THE TASK — Check every line of the entries below for the word "screenshot". Then give the number of lines that have it, with nothing added.

Extracted records:
───

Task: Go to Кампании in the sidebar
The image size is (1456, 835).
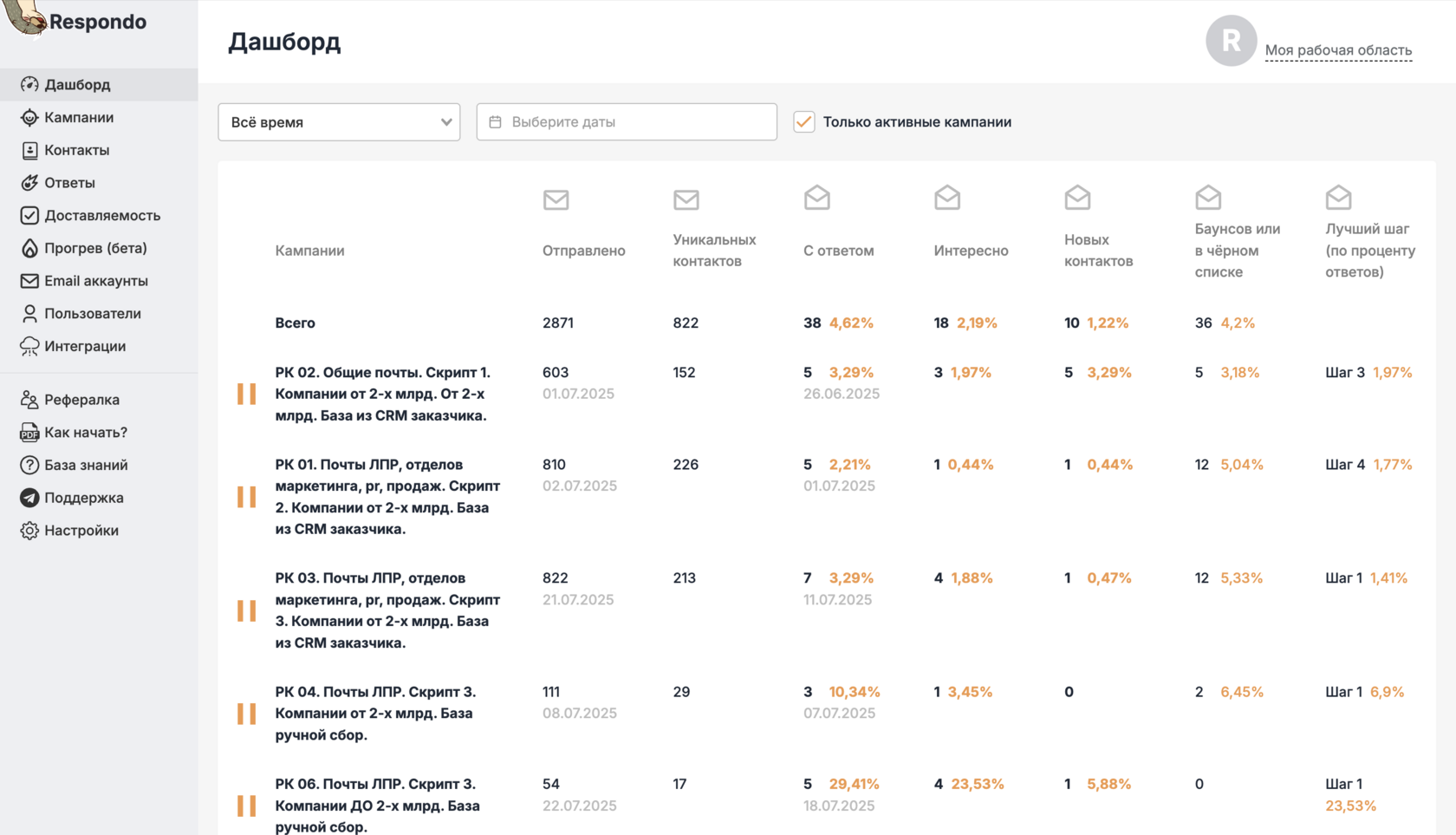Action: 79,117
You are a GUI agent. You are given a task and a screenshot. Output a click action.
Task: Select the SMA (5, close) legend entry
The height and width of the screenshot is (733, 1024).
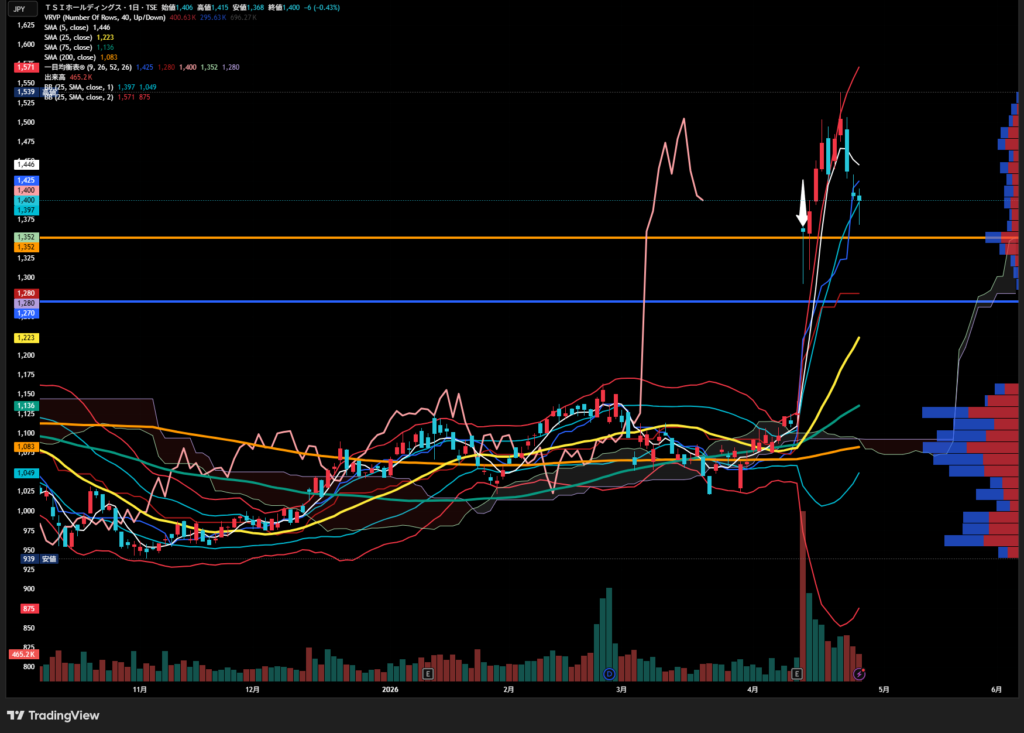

───

RESPONSE TO THE TASK — 2